Je hoche la tête et regarde Love se frotter aux pieds de Zac.
- Je vais essayer de lui parler...
Zac hoche la tête et sort ses pieds du bassin. Il récupère ses chaussures et nous retournons en silence jusqu'au pavillon où seul Brieg est présent. Il nous regarde tous les deux, la mine sombre.
- Qu'y a-t-il ? Demandé-je, inquiète.
Brieg secoue la tête puis souffle.
- Nous t'avons entendu hurlé, Nathania a compris qu'on ne lui a pas tout dit.
Ma bouche devient sèche et mon cœur s'emballe.
- Tu lui as dit quoi ? Demandé-je, sèchement.
- La vérité, sur toi.
Je tape du poing sur la table, enragée.
- C'était à moi de le faire ! Hurlé-je à Brieg, c'est mon passé ! Tu n'avais pas à le faire !
- C'est ton passé, mais c'est notre présent que tu mets en danger, à force de tout lui cacher ! Réplique-t-il en se relevant.
Zac, se sentant de trop, nous quitte, sûrement pour rejoindre Nana.
Les poings sur la table, Brieg me regarde froidement.
- Nathania nous donne beaucoup, elle nous a largement prouvés qu'on pouvait lui faire confiance, et pourtant, tu t'entêtes à lui mentir ! Pourquoi ?!
- Parce que j'avais peur, au moment où j'ai fait ces mensonges ! Tu te sentais capable, toi, d'expliquer à une inconnue que nous sommes des fugitifs recherchés ?!
- Mais on peut lui faire confiance, maintenant ! Alors pourquoi tu continues de lui mentir ?!
- Je ne continue pas de lui mentir ! Je... Je n'arrivais juste pas à trouver le bon moment pour tout lui avouer...
Brieg se met à rire, exaspéré.
- Je t'aime, Amira, mais tu agis comme une gamine, lâche-t-il. Tu flippe tellement pour rien que tu fais des choix ridicules qui nous foutent dans la merde !
Blessée, par ce qu'il vient de dire, je me mets à hurler plus fort :
- Et qui est l'imbécile toujours à côté de moi qui m'a laissé prendre toutes ces décisions sans rien dire ?!
Il ne répond rien, mais me regarde droit dans les yeux, qui sont remplis de larmes. De mon côté, ma voix tremble et je suis tellement énervée par ce qu'il vient de faire que je n'arrive même pas à pleurer, malgré le fait que je sois triste qu'on se dispute.

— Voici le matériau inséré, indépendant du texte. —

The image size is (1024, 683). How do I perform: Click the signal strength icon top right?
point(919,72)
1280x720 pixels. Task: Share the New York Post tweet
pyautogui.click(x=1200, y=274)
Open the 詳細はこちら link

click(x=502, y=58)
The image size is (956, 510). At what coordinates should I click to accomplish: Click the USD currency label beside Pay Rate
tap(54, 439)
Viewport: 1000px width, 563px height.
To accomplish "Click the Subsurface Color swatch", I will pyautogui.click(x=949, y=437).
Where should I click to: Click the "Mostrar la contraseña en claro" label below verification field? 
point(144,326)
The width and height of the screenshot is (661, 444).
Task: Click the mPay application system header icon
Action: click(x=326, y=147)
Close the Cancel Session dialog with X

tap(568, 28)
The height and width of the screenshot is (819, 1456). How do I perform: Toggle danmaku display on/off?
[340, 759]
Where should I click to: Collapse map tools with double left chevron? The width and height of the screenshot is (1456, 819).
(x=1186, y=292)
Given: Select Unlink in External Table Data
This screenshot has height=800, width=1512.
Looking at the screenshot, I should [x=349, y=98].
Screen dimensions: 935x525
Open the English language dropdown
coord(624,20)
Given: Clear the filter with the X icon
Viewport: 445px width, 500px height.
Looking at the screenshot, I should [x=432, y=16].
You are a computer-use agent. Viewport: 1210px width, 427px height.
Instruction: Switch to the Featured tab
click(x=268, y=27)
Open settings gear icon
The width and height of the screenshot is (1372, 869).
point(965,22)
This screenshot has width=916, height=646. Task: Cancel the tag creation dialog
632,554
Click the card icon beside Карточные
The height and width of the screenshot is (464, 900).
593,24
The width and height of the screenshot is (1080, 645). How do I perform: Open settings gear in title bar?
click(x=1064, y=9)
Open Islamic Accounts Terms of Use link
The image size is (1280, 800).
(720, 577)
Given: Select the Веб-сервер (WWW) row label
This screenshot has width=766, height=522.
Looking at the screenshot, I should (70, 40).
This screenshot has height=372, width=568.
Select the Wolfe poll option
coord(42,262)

Brieg se rassoit en silence, mais je n'en ai pas fini avec lui.
- Depuis que Milena est morte, j'ai dû prendre toutes les décisions, tu n'as rien foutu ! Donc, oui, j'ai certainement fait des choix insensés, mais au moins j'en ai fait !
- Arrête de ramener toujours Milena à toi ! Explose-t-il, la façon dont tu parles d'elle, on dirait qu'elle t'appartient !
- Milena était ma meilleure amie !
- Elle ne t'appartient pas pour autant ! Milena s'est mise en danger pour moi, je te rappelle, elle a tué le Maître du Jeu avant qu'elle ne me décapite ! Pour autant, je n'utilise pas sa mort comme excuse pour faire des choix ridicules !
J'ouvre la bouche pour lui répondre quelque chose, mais il me coupe directement la parole et continue :
- Tu sais quel est ton problème ? Tu ne veux pas avancer. Tu t'appropries Milena et sa mort pour rester dans ton monde, car tu as peur de faire ton deuil, parce que faire son deuil, c'est accepter que les choses ont changé, c'est aussi accepter que plus rien ne sera comme avant, et tu as peur de faire ça !
Il en a trop dit, je ne veux plus entendre un seul mot de sa part, sinon je vais exploser.
En silence, je tourne les talons et marche en direction de la forêt, qui est juste après le jardin de Nana.
Quand je pénètre dans la forêt, je ne m'arrête pas pour autant et continue de marcher. J'ai besoin d'être loin, très loin d'ici, je veux me perdre dans la forêt et hurler jusqu'à ne plus avoir d'air dans les poumons.
Comment Brieg peut se permettre de me dire ça, après tout ce que j'ai fait pour lui ?! Pire, il ose comparer la façon de faire son deuil à la mienne !
J'ai fait mon deuil, mais je ne veux juste pas oublier Milena, elle ne mérite pas d'être oubliée ! Elle n'a pas sacrifié sa vie pour nous pour qu'on l'oublie aussi vite !
Je m'appuie contre un arbre et sèche mes joues inondées de larmes.
J'ai l'impression de devenir folle à cause de tous ces événements, mais oublier Milena... Je préfère devenir folle plutôt que de faire ça !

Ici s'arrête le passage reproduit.